Time Limit: 5 Seconds Memory Limit: 32768 KB

You are to write a program to find a circle which covers a set of points and has the minimal area. There will be no more than 100 points in one problem.

Input

The input contains several problems. The first line of each problem is a line containing only one integer N which indicates the number of points to be covered. The next N lines contain N points. Each point is represented by x and y coordinates separated by a space. After the last problem, there will be a line contains only a zero.

Output

For each input problem, you should give a one-line answer which contains three numbers separated by spaces. The first two numbers indicate the x and y coordinates of the result circle, and the third number is the radius of the circle. (use escape sequence %.2f)

Sample Input

2
0.0 0.0
3 0
5
0 0
0 1
1 0
1 1
2 2
0

Sample Output

1.50 0.00 1.50
1.00 1.00 1.41

Source: Asia 1997, Shanghai (Mainland China)
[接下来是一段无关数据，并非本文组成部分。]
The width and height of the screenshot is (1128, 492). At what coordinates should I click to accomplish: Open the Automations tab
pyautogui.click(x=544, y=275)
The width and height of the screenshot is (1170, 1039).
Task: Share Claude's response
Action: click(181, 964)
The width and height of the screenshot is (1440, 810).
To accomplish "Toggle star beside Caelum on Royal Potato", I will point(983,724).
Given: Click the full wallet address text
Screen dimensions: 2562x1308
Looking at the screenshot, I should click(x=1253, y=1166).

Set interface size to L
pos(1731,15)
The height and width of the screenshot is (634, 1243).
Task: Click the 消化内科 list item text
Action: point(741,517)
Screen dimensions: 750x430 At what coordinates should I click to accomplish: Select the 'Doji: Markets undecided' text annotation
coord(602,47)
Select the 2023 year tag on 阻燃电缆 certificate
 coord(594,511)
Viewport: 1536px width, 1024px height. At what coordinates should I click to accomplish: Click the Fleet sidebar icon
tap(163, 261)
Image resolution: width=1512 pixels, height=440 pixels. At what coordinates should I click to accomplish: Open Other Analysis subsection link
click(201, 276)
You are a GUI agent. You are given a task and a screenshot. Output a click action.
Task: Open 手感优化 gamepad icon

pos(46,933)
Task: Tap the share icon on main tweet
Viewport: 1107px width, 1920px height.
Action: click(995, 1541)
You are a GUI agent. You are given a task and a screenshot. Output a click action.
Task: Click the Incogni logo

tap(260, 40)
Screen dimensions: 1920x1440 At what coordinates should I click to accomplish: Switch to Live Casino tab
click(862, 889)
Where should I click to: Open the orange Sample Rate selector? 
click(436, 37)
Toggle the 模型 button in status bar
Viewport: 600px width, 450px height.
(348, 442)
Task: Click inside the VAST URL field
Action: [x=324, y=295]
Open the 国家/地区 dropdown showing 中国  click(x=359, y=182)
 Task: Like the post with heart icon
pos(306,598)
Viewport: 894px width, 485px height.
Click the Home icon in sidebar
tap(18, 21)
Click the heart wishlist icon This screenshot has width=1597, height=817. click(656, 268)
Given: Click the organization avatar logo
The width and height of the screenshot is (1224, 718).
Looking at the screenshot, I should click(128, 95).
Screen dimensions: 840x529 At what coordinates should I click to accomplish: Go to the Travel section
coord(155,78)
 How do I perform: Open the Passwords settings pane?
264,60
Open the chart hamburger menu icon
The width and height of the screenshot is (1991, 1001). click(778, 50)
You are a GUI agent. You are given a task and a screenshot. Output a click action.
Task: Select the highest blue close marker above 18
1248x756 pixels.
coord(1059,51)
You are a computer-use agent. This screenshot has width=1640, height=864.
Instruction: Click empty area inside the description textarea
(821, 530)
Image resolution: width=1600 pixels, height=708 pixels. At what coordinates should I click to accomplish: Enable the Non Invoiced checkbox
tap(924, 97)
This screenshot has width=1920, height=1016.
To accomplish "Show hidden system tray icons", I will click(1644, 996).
题目：http://acm.zju.edu.cn/onlinejudge/showProblem.do?problemCode=1450

题意：给你n个点，求一个最小的圆，能够包围这些点

分析：这题直接是模板题，不过我不会啊，最后找了好多资料，发现《计算几何--算法与应用》第4.7章里面讲得不错，也有证明。。。

模板直接抄袭某牛的= =

代码：

#include<cmath>
#include<cstdio>
#include<iostream>
#include<algorithm>
using namespace std;
const int mm=111;
typedef double diy;
struct point
{
    diy x,y;
}g[mm];
diy Sqr(diy x)
{
    return x*x;
}
diy Dis(point P,point Q)
{
    return sqrt(Sqr(P.x-Q.x)+Sqr(P.y-Q.y));
}
void Circle(point P0,point P1,point P2,point &o)
{
    diy a1=P1.x-P0.x,b1=P1.y-P0.y,c1=(Sqr(a1)+Sqr(b1))/2;
    diy a2=P2.x-P0.x,b2=P2.y-P0.y,c2=(Sqr(a2)+Sqr(b2))/2;
    diy d=a1*b2-a2*b1;
    o.x=P0.x+(c1*b2-c2*b1)/d;
    o.y=P0.y+(a1*c2-a2*c1)/d;
}
void MinCircle(point g[],point &o,diy &r,int n)
{
    random_shuffle(g,g+n);
    int i,j,k;
    o=g[0];
    for(r=0,i=1;i<n;++i)
    {
        if(Dis(g[i],o)<=r)continue;
        o=g[i];
        for(r=j=0;j<i;++j)
        {
            if(Dis(g[j],o)<=r)continue;
            o.x=(g[i].x+g[j].x)/2;
            o.y=(g[i].y+g[j].y)/2;
            r=Dis(o,g[i]);
            for(k=0;k<j;++k)
            {
                if(Dis(g[k],o)<r)continue;
                Circle(g[i],g[j],g[k],o);
                r=Dis(o,g[i]);
            }
        }
    }
}
int main()
{
    int i,n;
    point o;
    diy r;
    while(scanf("%d",&n),n)
    {
        for(i=0;i<n;++i)
            scanf("%lf%lf",&g[i].x,&g[i].y);
        MinCircle(g,o,r,n);
        printf("%.2lf %.2lf %.2lf\n",o.x,o.y,r);
    }
    return 0;
}